When I was diagnosed with cancer in 2006 I was angry. Why me was the common phrase. I asked God the question, “Why did you do this to me God after all I have been through?” I never got an answer. I wasn’t going back to church. I was done with faith… until recently.
In my research for what happens after you pass on, I was surprisingly drawn to pick up the Bible. I didn’t want to but when reading about reincarnation there were but a few, believe it or not, references to the Bible. Things sounded familiar, a lot of what I believed in now and therefore it coxed me to think about reading it again… but I didn’t.

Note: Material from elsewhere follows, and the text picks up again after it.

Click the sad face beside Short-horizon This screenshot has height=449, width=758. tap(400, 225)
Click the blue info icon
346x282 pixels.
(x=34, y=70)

Instead I went to Chapters where I found a book by Rabbi Harold S. Kushner, entitled The Lord is My Shepherd – Healing Wisdom of the 23rd Psalm. I chose this book because it is based on the 23rd Psalm; the only psalm that I remember as a child and what I thought was a prayer to god, asking to keep us safe at night while we sleep.
The book is quite interesting because it is actually based on each line of the famous 23rd Psalm. The author takes each word of the Psalm and turns it into readable layman terms or Barry’s English as I call it. It’s purifying, encouraging and magnificent for the soul. I am reading the book for a second time now and underlining key words and phrases. I want Jennifer to keep this book and read it. Give it to Trent if he wants to read it. This one Psalm answers a lot of questions.
The other day I picked up the Bible. I started at the beginning and read well into the Old Testament. There are a lot of names in the Bible and stories about 900 year old men and a flood that covered the entire earth. Still, the most interesting stories are in the New Testament about Jesus. I find the Bible easier to read now then when I was younger or even when I was healthier. Perhaps that’s why people turn to God near death. It just makes more sense to me now. It feels good to open it and just start reading anywhere.
I made a choice the other day to believe in a spiritual departure. I’m going to pass on and go to heaven because of two reasons. First, I was baptized and second, because it is my mind’s choice. I am what I am because of who I am. I choose religion.